I once knew a teenage boy who was raped by his older sister's girlfriend
during a holiday visit to his parent's home. Ten years later, he was
still devastated by the incident. Of course he never reported the
assault, no one would have taken him seriously.
When these cases go to trial, the double standard persists. As CNN's
Nancy Grace plaintively asks, "Why is it when a man rapes a little girl,
he goes to jail, but when a woman rapes a boy, she had a breakdown?"
And shame on reporters who use limp clichés to excuse the inexcusable.
Like the story about a New Orleans mom who stuffed her 3-month-old son
in the clothes dryer and hit the On button. This was the feeble
explanation that the
Times-Picayune
offered in its December 8 edition:
"Murder Suspect 'Was Trying her Best.'"
That condescending headline brings to mind the Solomonic words of
columnist Kathryn
Jean Lopez: "There are mental-health issues in many of
these cases, obviously, but regardless, a society can and must say loud
and clear: 'That's wrong. That's evil.

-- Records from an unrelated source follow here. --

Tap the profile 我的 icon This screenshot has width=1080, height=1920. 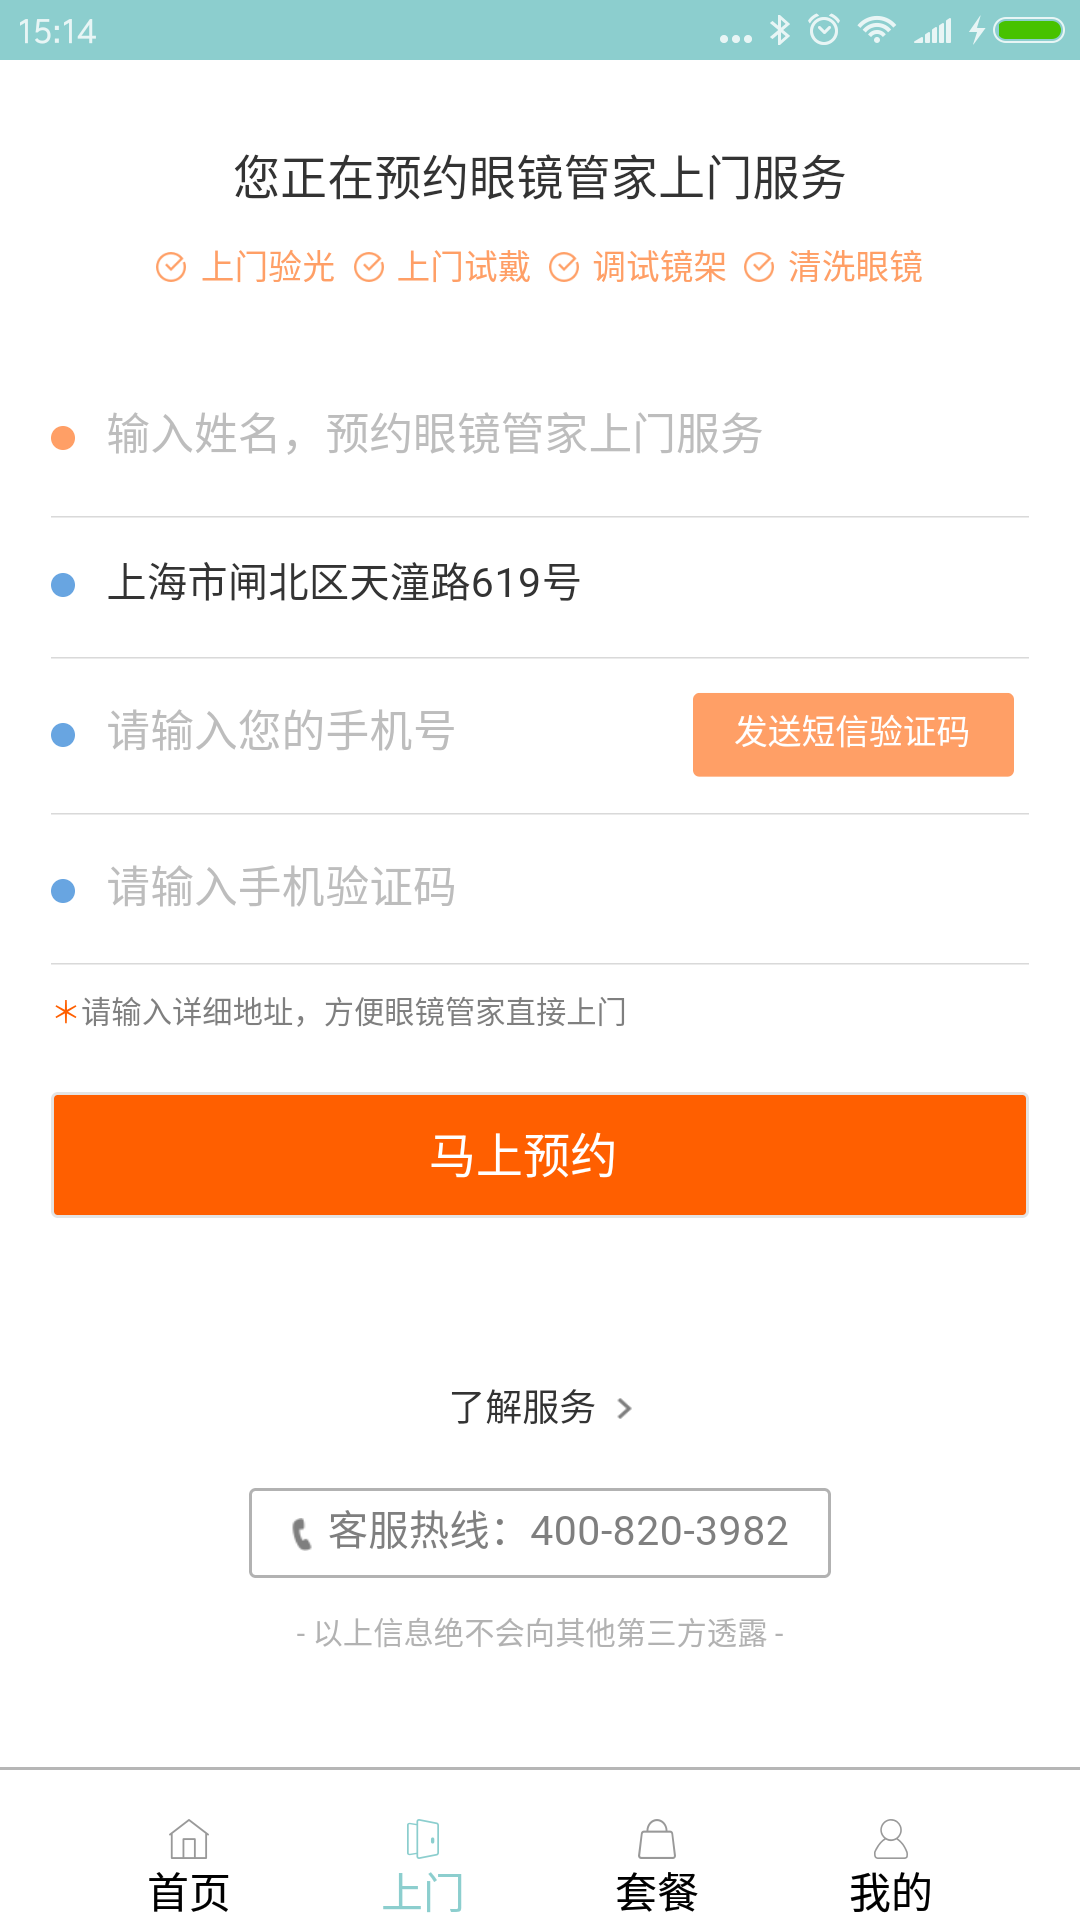click(x=891, y=1838)
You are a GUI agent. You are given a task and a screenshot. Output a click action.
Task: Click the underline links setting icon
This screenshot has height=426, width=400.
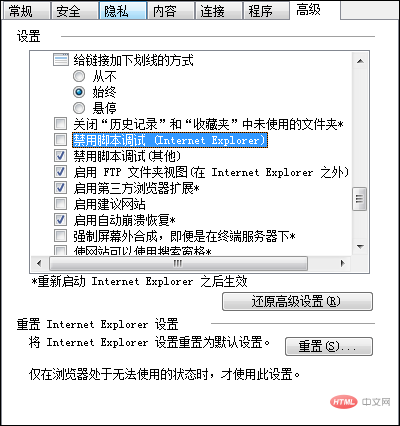click(61, 60)
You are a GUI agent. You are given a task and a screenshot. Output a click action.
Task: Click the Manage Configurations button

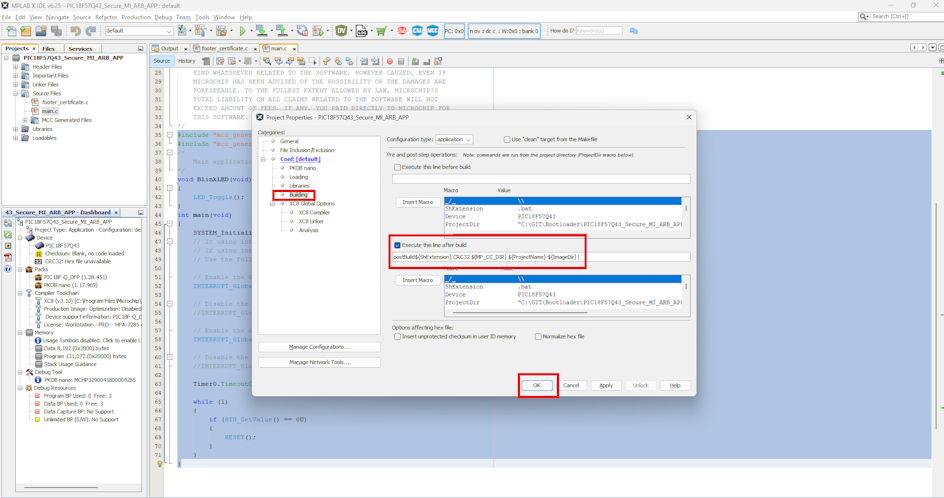[318, 347]
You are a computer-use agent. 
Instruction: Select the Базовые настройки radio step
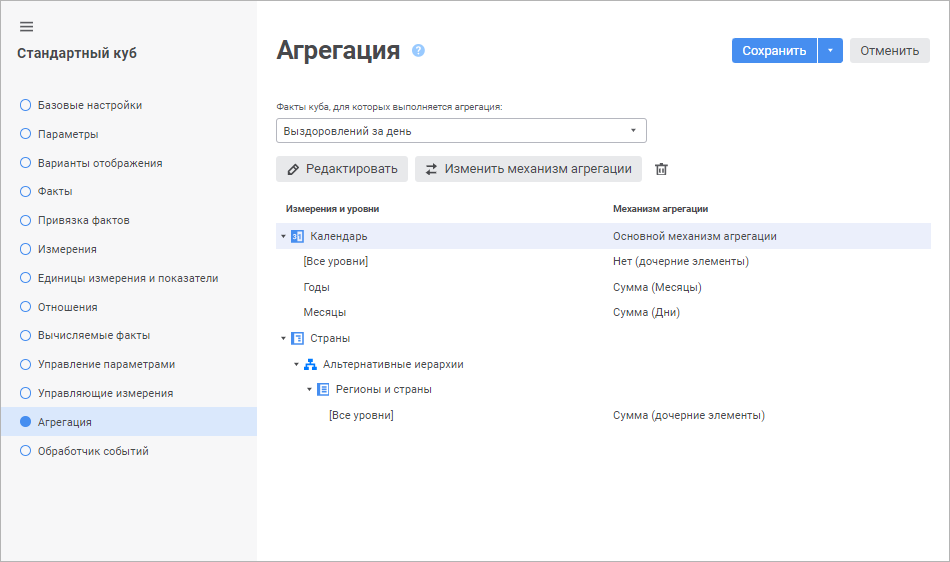click(26, 105)
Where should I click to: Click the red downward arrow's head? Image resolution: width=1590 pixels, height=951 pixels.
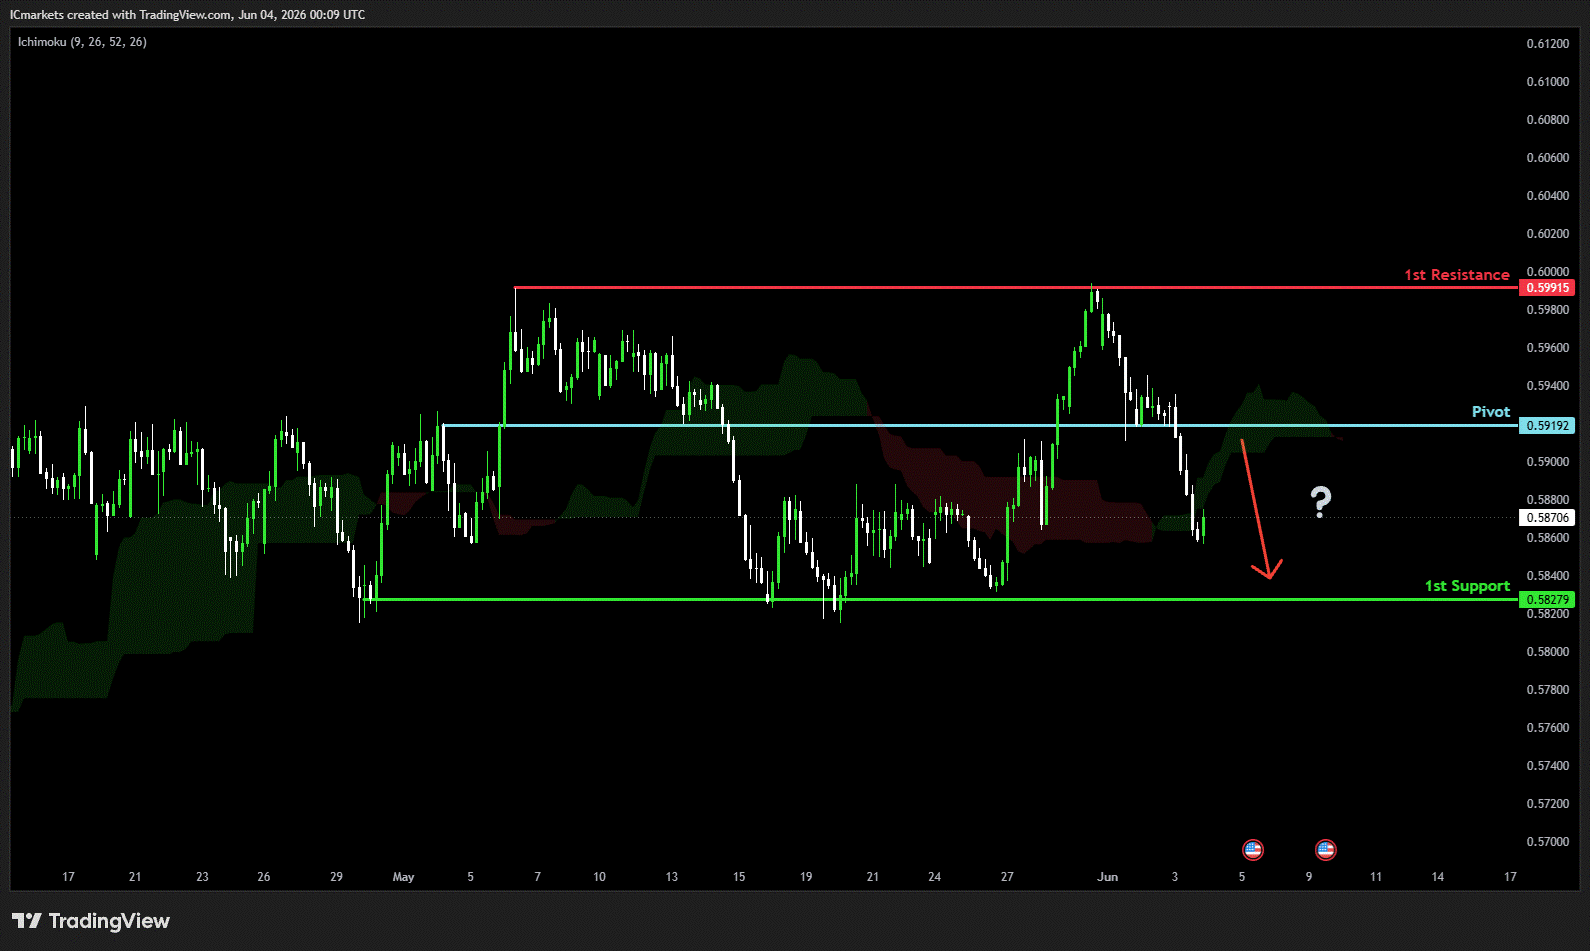pos(1267,570)
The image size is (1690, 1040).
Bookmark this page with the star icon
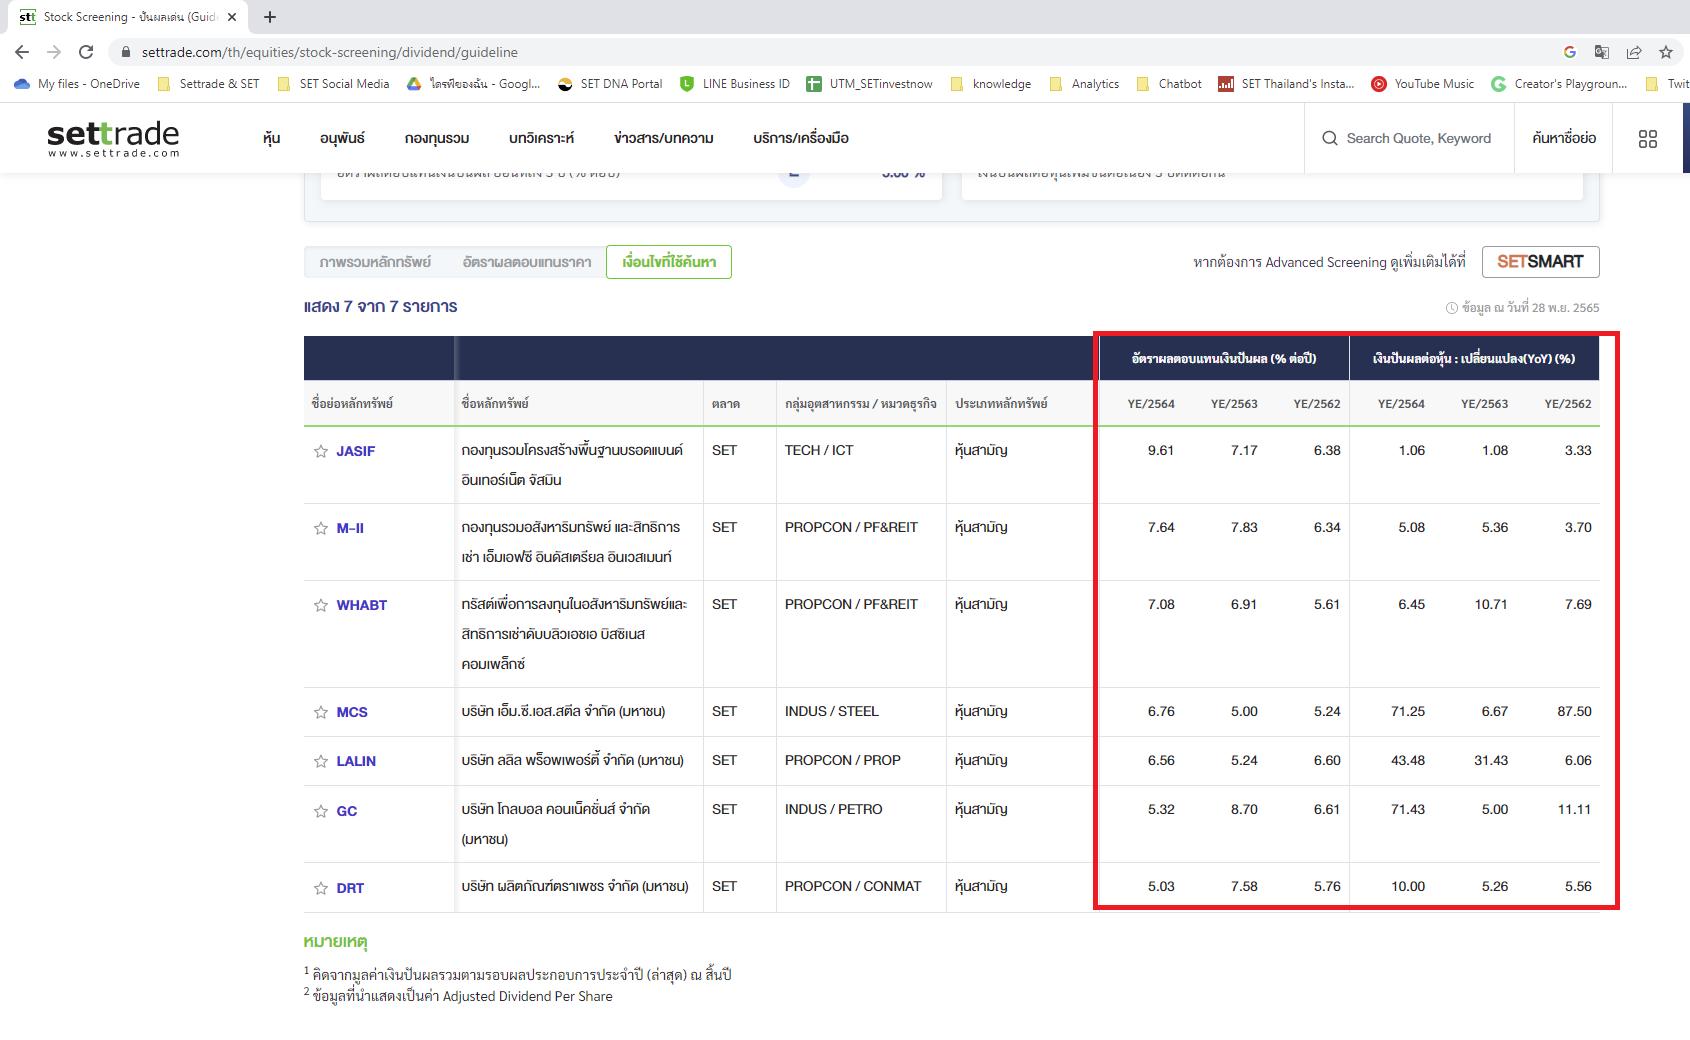1666,52
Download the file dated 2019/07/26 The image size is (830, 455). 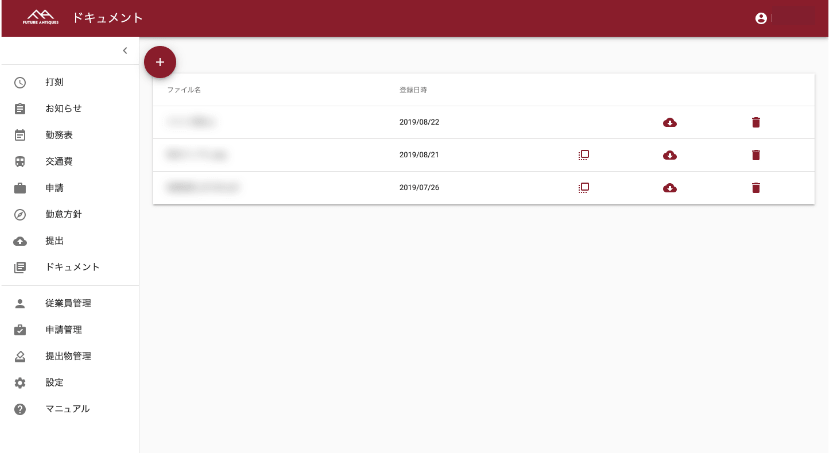point(670,187)
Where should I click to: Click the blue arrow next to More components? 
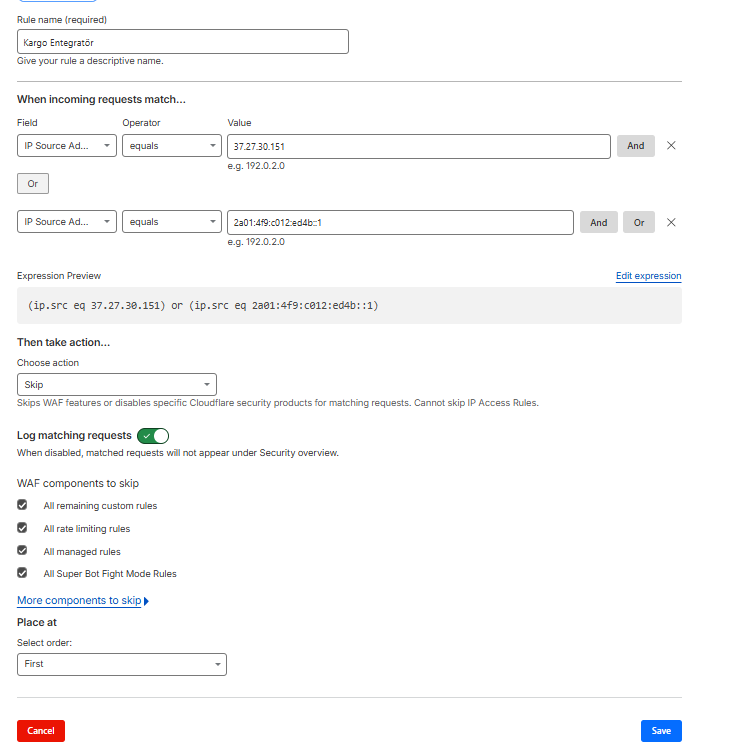pyautogui.click(x=147, y=602)
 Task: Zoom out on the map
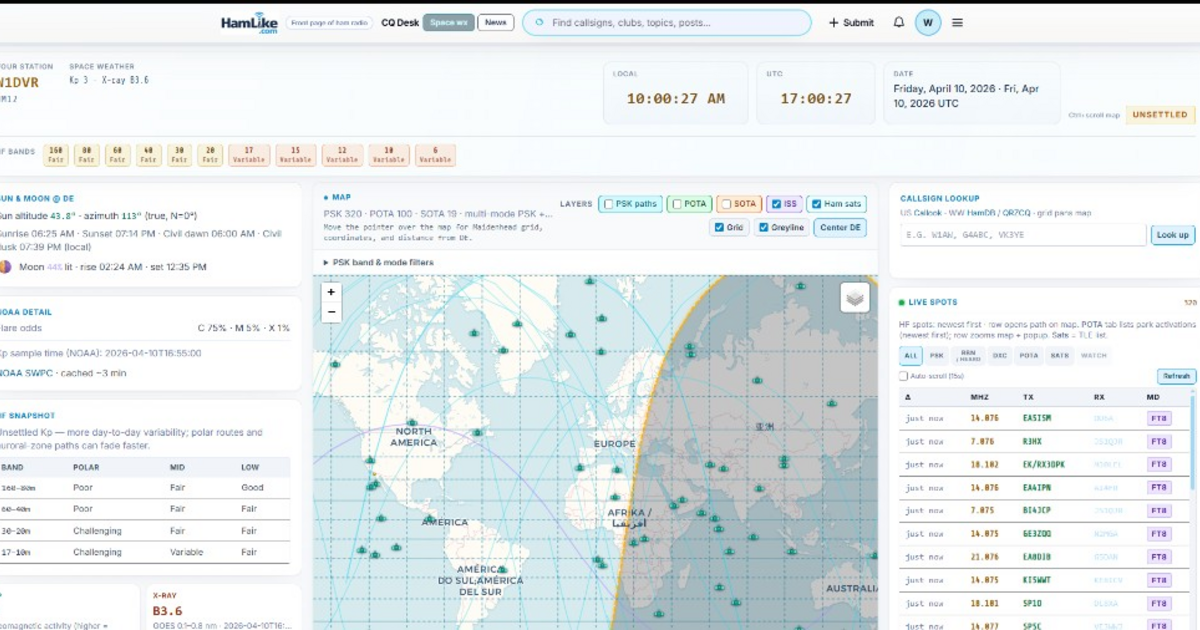pyautogui.click(x=331, y=312)
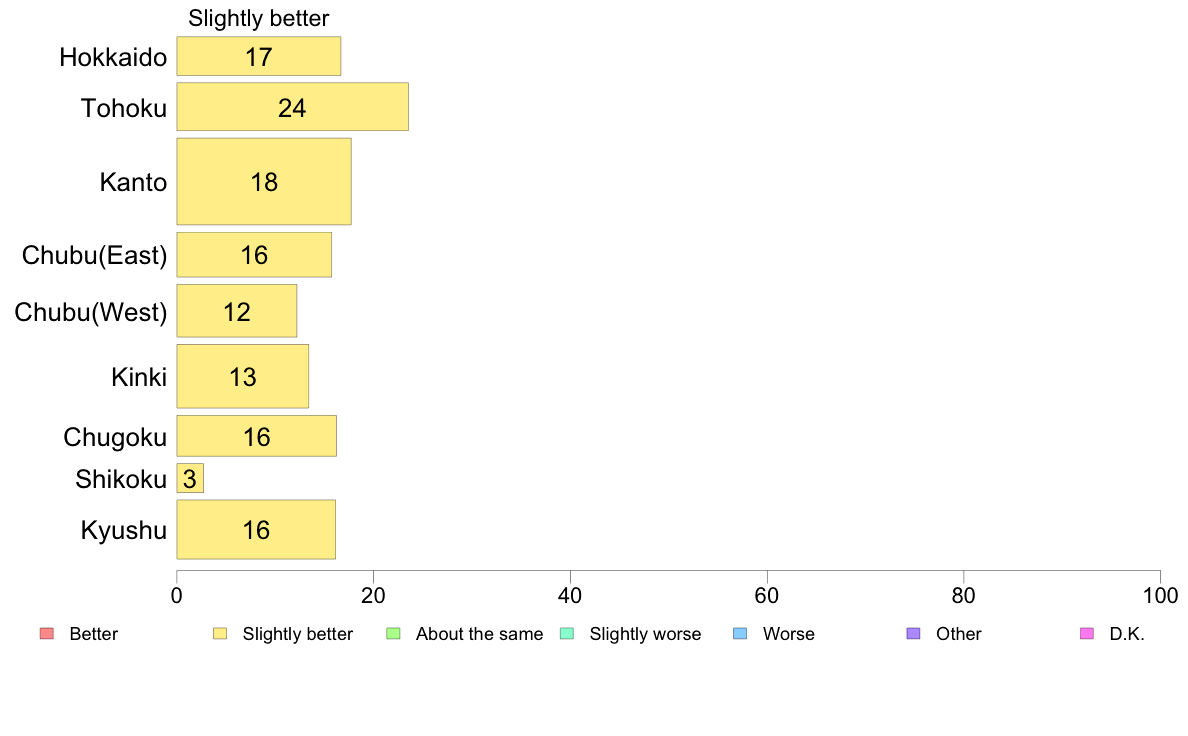
Task: Click the Kyushu region label
Action: pyautogui.click(x=123, y=530)
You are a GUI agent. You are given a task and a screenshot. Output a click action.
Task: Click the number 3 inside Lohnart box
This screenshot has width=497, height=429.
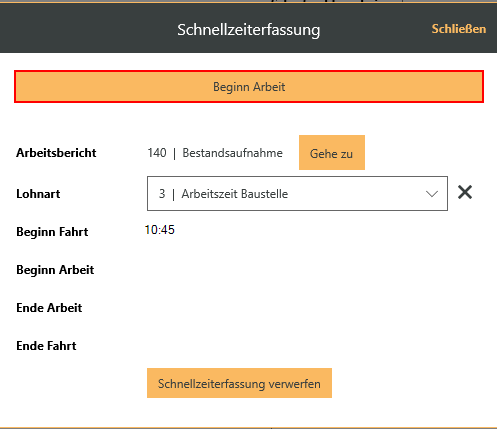(x=162, y=194)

That can never happen again.'"
To which I say, "Amen."
In radio talk shows and internet bulletin boards around the nation,
Americans' ire has reached the boiling point over female child abusers
who are treated with reverential deference by the media and our legal
system.
As long as we tolerate this gender double-standard, the problem will
fester and grow. And our children will continue to be at risk.